COUNSEL: Melvyn L. Solmon and Joanne Iskander Salmoon, for the Applicants Troy Harrison and Michael Scott, for the Respondent FSRA Emtiaz Bala, for the Attorney General of Ontario
HEARD at Toronto: August 13, 2024
Endorsement
[1] Harold Gerstel (“Gerstel”), Harold the Mortgage Closer Inc. (“HTMC”), and Esther Gerstel Inc. (“EGI”) (together, “the Applicants”) seek judicial review of the Financial Services Regulatory Authority of Ontario’s (“FSRA”) decision to begin investigating the Applicants, to issue a summons on Gerstel, and to issues a Notice of Proposal (“NOP”) concerning the Applicants.
[2] The Respondents brought this motion to quash the Applicants’ application for judicial review for being premature, or for an order remitting the matter back to a hearing before the Financial Services Tribunal (“FST”).
Background:
[3] Gerstel and HTMC are licensed under the Mortgage Brokerages, Lenders and Administrators Act, 2006, S.O. 2006, c. 29 (the “MBLAA”). Gerstel is the principal broker and sole director of HTMC. EGI is not licensed under the MBLAA, but as a mortgage lender it must comply with certain requirements under the MBLAA.
[4] FSRA administers the MBLAA. The MBLAA provides a comprehensive licensing framework for mortgage brokers, mortgage brokerages, mortgage agents, and mortgage administrators. MBLAA requires licensees to comply with prescribed standards of practice, including disclosure, suitability, and conflict of interest requirements.
[5] FSRA may take regulatory action when individuals or entities contravene the MBLAA.
[6] FSRA must issue a NOP before it can impose licensing sanctions, general administrative penalties, or compliance orders. The NOP triggers a right to a hearing before the FST, an independent tribunal.
[7] On January 11, 2022, FSRA issued guidance entitled: “Transparent Communication of FSRA Enforcement Action” (the “Transparency Guidance”). The Transparency Guidance sets out guidelines as to when FSRA will publish documents issued during its enforcement proceedings. Pursuant to the Transparency Guidance, FSRA publishes its NOP to revoke a licence, refuse a licence, or impose general administrative penalties under the MBLAA.

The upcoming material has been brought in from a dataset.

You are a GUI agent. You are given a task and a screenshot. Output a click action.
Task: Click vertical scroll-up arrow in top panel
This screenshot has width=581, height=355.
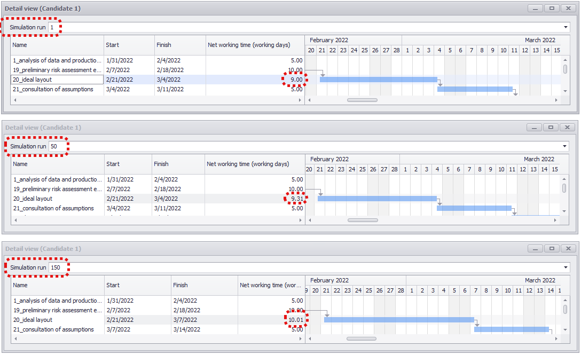click(564, 59)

[8] In May 2022, the Toronto Star published several articles questioning the conduct of the Applicants.
[9] FSRA conducted a compliance examination of HTMC. FSRA also began a broader investigation into the Applicants’ business dealings (the “Investigation”).

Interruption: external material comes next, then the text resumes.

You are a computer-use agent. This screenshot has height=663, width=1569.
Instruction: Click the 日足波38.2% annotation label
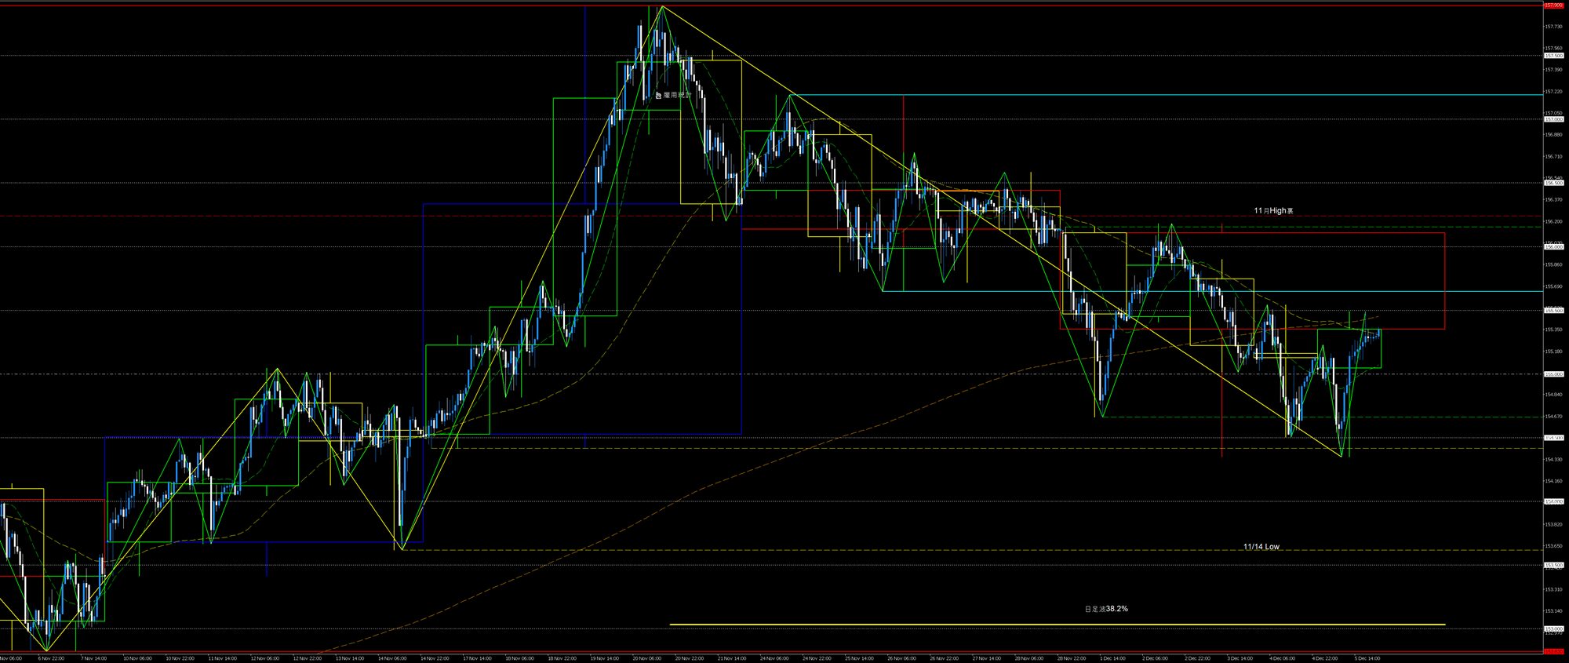point(1106,609)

[10] On June 22, 2023, FSRA issued a NOP proposing to revoke the licence of the Applicant, HTMC, to refuse to renew the licence of the Applicant, Gerstel, and to impose administrative penalties on the Applicant, Gerstel (the “First NOP”).
[11] The Applicants asked FSRA not to publish the NOP. The FSRA refused the request. The Applicants brought a motion before the FST requesting an interlocutory order. The FST declined to grant the order.
[12] On August 30, 2023, Gerstel and HTMC filed an application for judicial review (the “First Application”). They subsequently amended the First Application on November 8, 2023. Gerstel and HTMC asked the Divisional Court to make various orders related to FSRA’s enforcement and publication practices and to strike or amend the First NOP.
[13] On April 16, 2024, Justice Myers quashed portions of the First Application, including those relating to striking or amending the First NOP. He did so on the basis that the First Application was premature (Harold the Mortgage Closer Inc. v. Chief Executive Officer of the Financial Services Regulatory Authority of Ontario, 2024 ONSC 2236).
[14] Gerstel and HTMC brought a motion to set aside or vary Justice Myers’ decision.
[15] In Harold the Mortgage Closer Inc. v. Ontario (Financial Services Regulatory Authority, Chief Executive Officer), 2024 ONSC 4464, this Court found that:
a. The motion judge did not err in striking the applicants’ allegation that the FSRA knowingly issued an incomplete, misleading, and false NOP;
b. The remainder of the claims of the application are not amendable to judicial review;
c. The impugned decisions of the FSRA are, in any event, reasonable; and
d. The motion to vary and the application should be dismissed.
[16] On February 5, 2024, as part of the ongoing Investigation, FSRA issued another summons (the “Second Summons”) to Gerstel. The Second Summons required Gerstel’s attendance for examination under oath. Gerstel failed to comply with the Second Summons. At the time, Gerstel did not seek judicial review or other relief from the Second Summons.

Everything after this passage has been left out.